The Moto Z is the thinnest smartphone that I’ve ever reviewed. This 5.2mm modular smartphone is the latest flagship from Lenovo’s Moto line of smartphones. The razor-thin device is one of the most fun devices in the market, that packs on a sharpshooter, a powerful core and an armada of upgrades that can be purchased separately. The Moto Z might not have the fastest processor or the world’s best camera, but it sure is one all-rounded device that’s worth watching out for.
The Moto Z is an incredibly thin at 5.2mm, even thinner than the iPhone 7’s 7.1mm thickness by about 30%. That makes it feather-light at 136 g, being the lightest 5.5” device I’ve ever held, and I sure love it.
The front of the Moto Z holds a fingerprint sensor, that can be used to unlock and lock the device. Most devices don’t allow you to do the latter, and Moto’s addition of this feature makes it absolutely a delight to use.
The round frame of the Moto Z is made of a premium aluminium frame which also helps it reduce the weight of the device, and it feels comfortable to grip.
The rear of the device also holds electrical boards which is where you attach your modules. The modules include a portable projector, a battery pack, a JBL portable speaker and a Hasselblad Optical Zoom camera attachment.
The Moto Z also uses a USB C attachment, and it has no headphone jack. There is an adapter available, but it faces the same conundrum as the iPhone 7, which can make things inconvenient for some users.
Using the Moto Z was absolutely a delight.
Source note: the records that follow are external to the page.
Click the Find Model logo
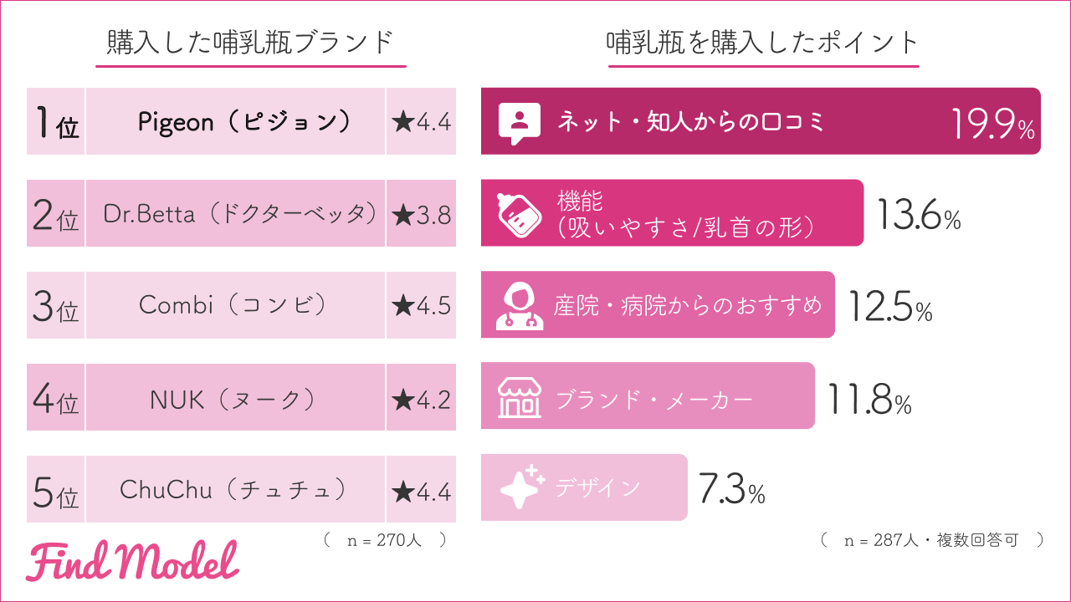1071x602 pixels. pos(132,561)
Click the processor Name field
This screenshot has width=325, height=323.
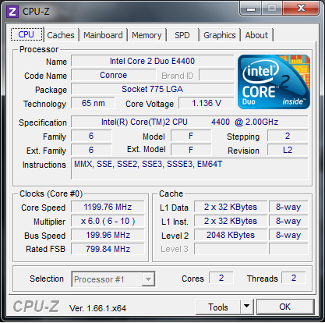153,61
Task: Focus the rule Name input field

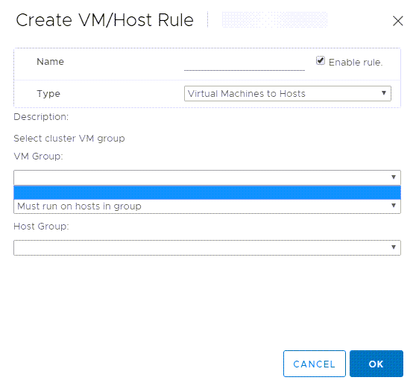Action: pyautogui.click(x=245, y=63)
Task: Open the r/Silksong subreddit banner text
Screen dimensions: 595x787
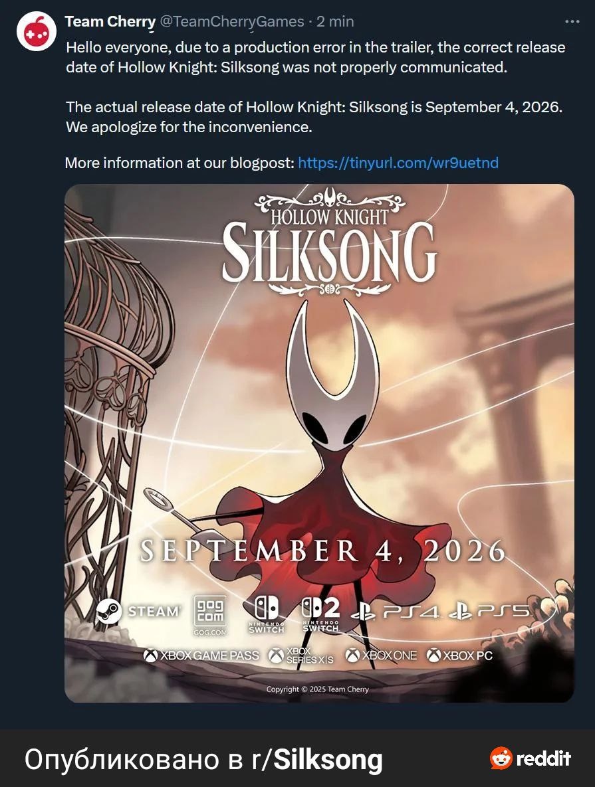Action: pyautogui.click(x=203, y=759)
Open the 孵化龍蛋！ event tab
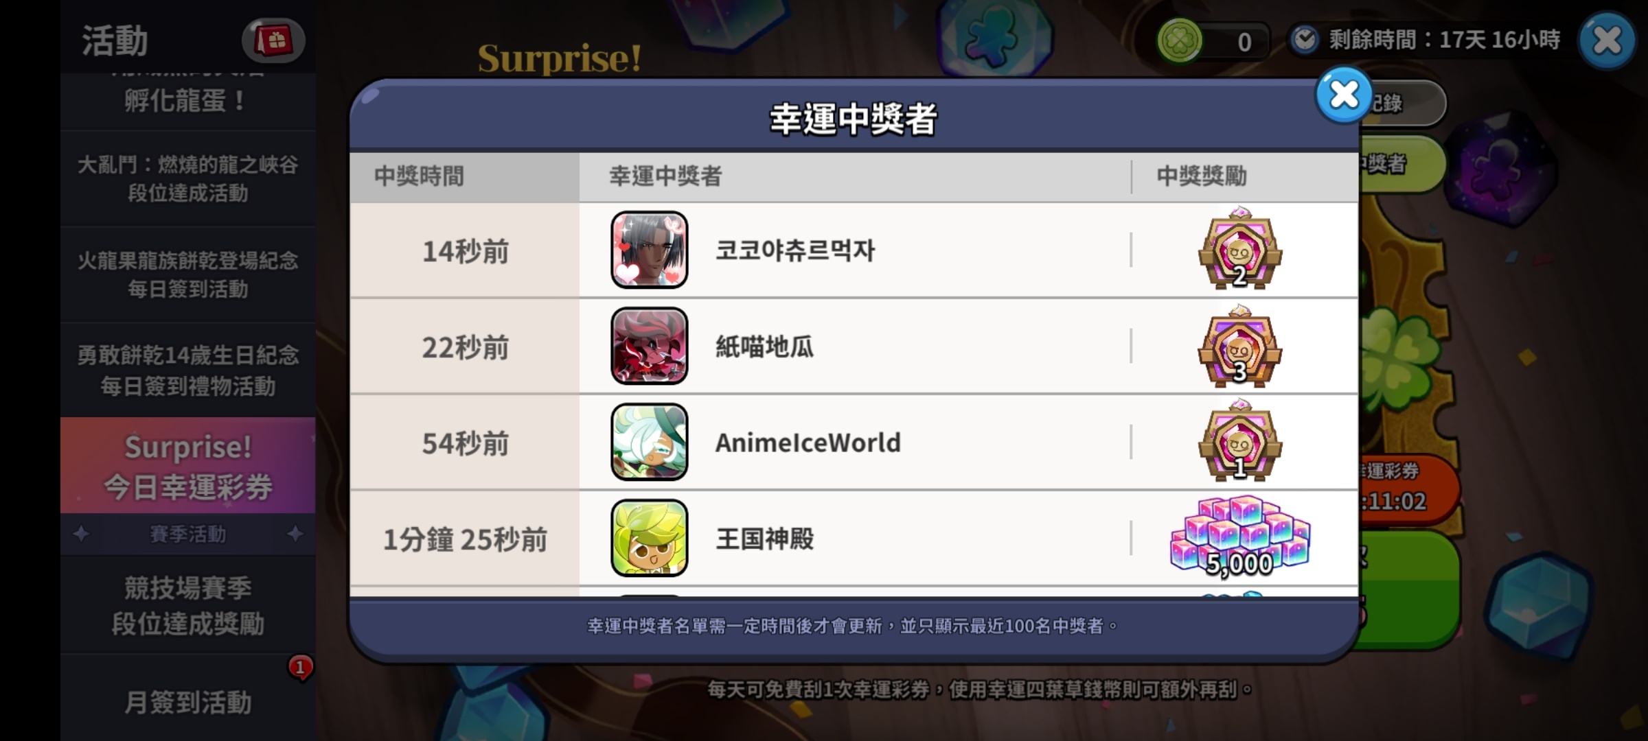Screen dimensions: 1648x741 pos(187,102)
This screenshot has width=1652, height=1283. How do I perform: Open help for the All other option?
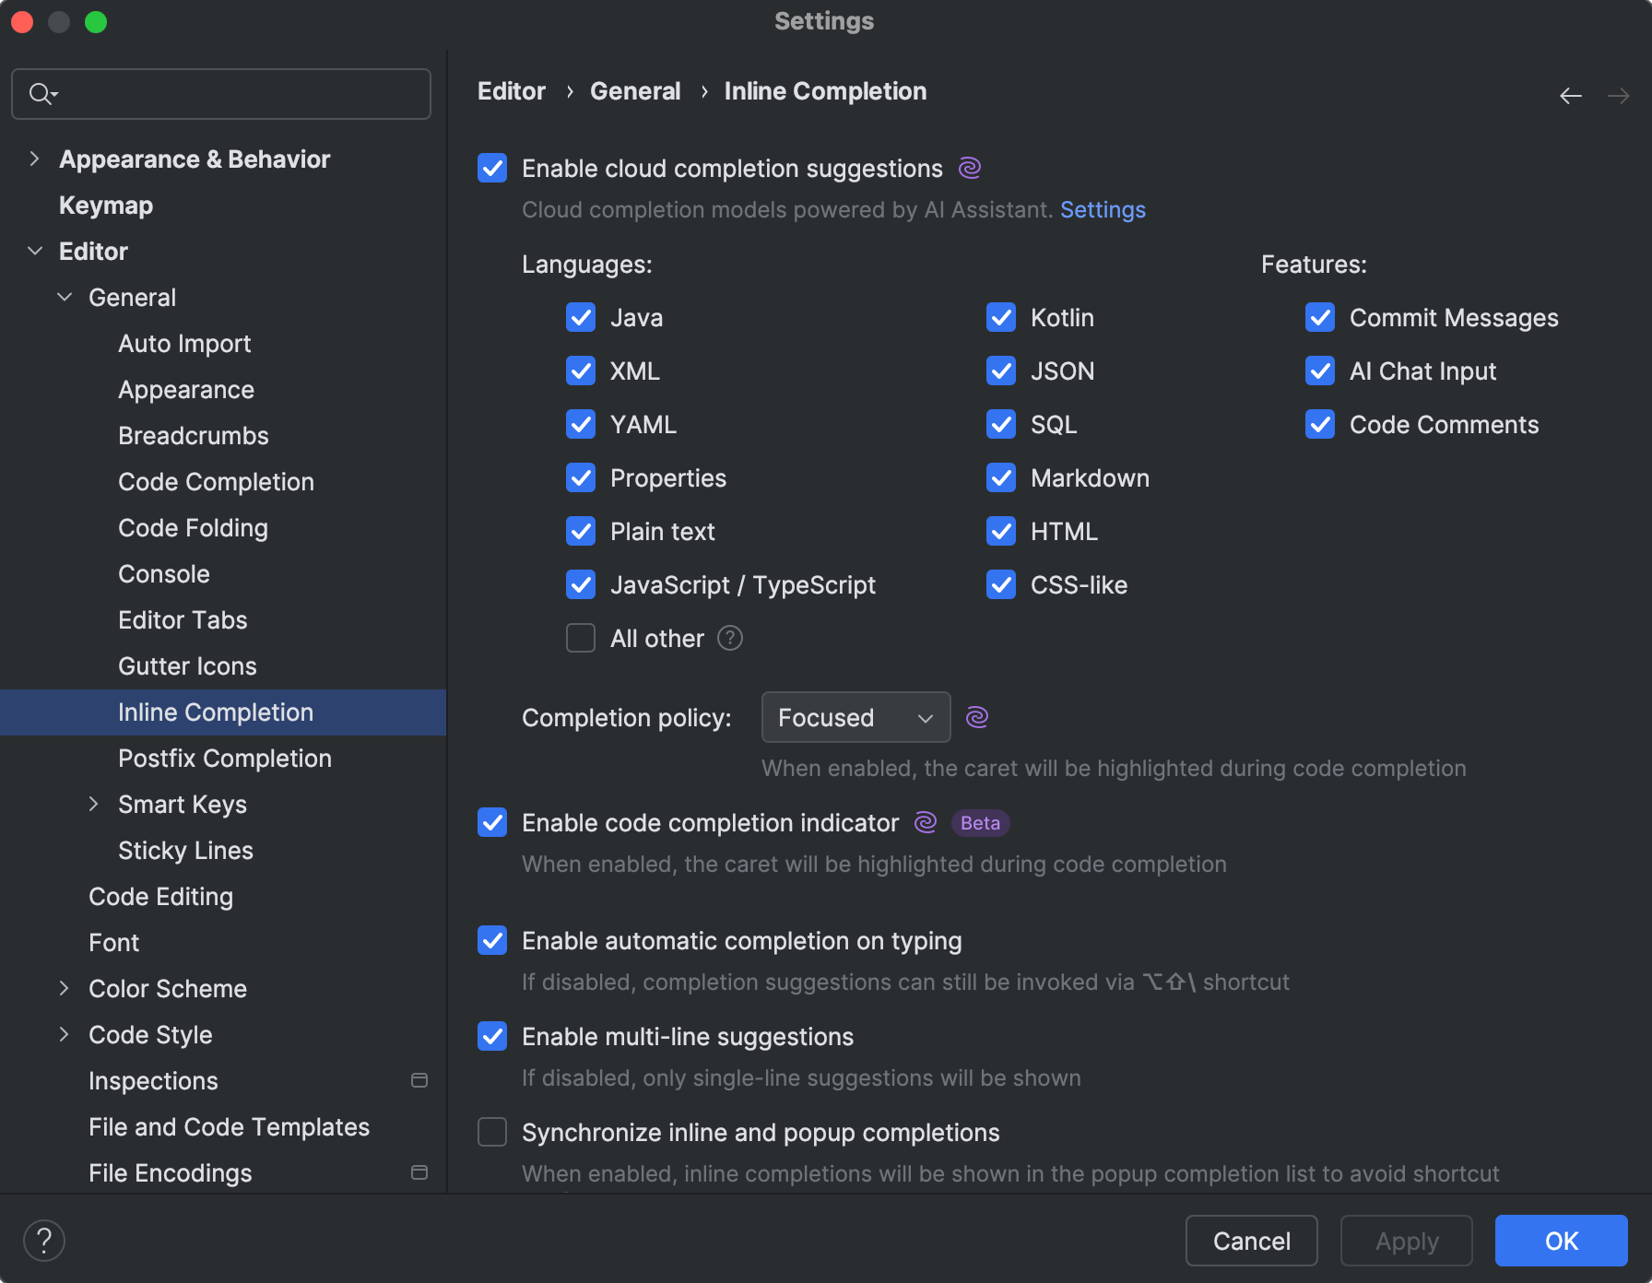point(729,638)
I never experienced any lags except when I ran over 10 apps simultaneously, leaving games and video players open at the same time. For day to day purposes, you should expect a smooth experience with the Moto Z. The Snapdragon 820 processor alongside its 4GB of RAM gave it a score of 109,395, slightly better than the Xperia XZ that’s similarly priced. For S$899, it’s speed seems fairly well-matched to its price.
What makes Moto Z a pleasure to use is its gestures. I don’t know how it does it, but it wakes up when you hover your palm above the device and when you look at it. It also runs pure Android, meaning everything on it is Google-based. The default launcher is Google Now, which makes everything so easy and simplistic to use.
Modules make it even more fun to use. Watching movies whilst lying on your bed, using your ceiling as a screen, was an absolute delight. But I’ll cover the modules in a separate article.
The camera is also pretty decent, a 13MP camera with a wide f/1.8 aperture and no shutter lags makes the camera a good shooter in both well-lit and low-light conditions. It’s no Samsung S7 Edge though, it’s camera can be considered to be above average in the industry, but for a flagship, it doesn’t appear exceptionally spectacular. Details were fairly clear, but colour reproduction felt a little off at times. I often find the hues a little too yellow.
Battery life was fairly impressive for a device of this weight. Usually, a smartphone this thin would die pretty quickly, but the Moto Z held itself well, bringing home a battery life comparable to more smartphone 40-50% heavier than itself. I used the Moto Z fairly intensively, using it for 70% of the time it was powered on from 8-5pm before it gave up on me. However, with the Incipio battery module, the smartphone quickly powered back to life, so I pretty much continued abusing the Moto Z with my heavy smartphone usage.
I really loved the Moto Z. It doesn’t seem to shine in terms of its specifications, its not the fastest smartphone or the best shooter, but it’s thinness goes unmatched and feels almost weightless. The entire experience feels really good thanks to small little features like the ability to both lock and unlock your devices using your fingerprint sensor, the ability to auto-activate the camera just by flicking your phone and so on. For S$899, the Moto Z is one of the cheapest flagships you can find, and it’s more than enough for the general public, so if you want a flagship that I dare claim to be value-for-money, the Moto Z might be your best bet.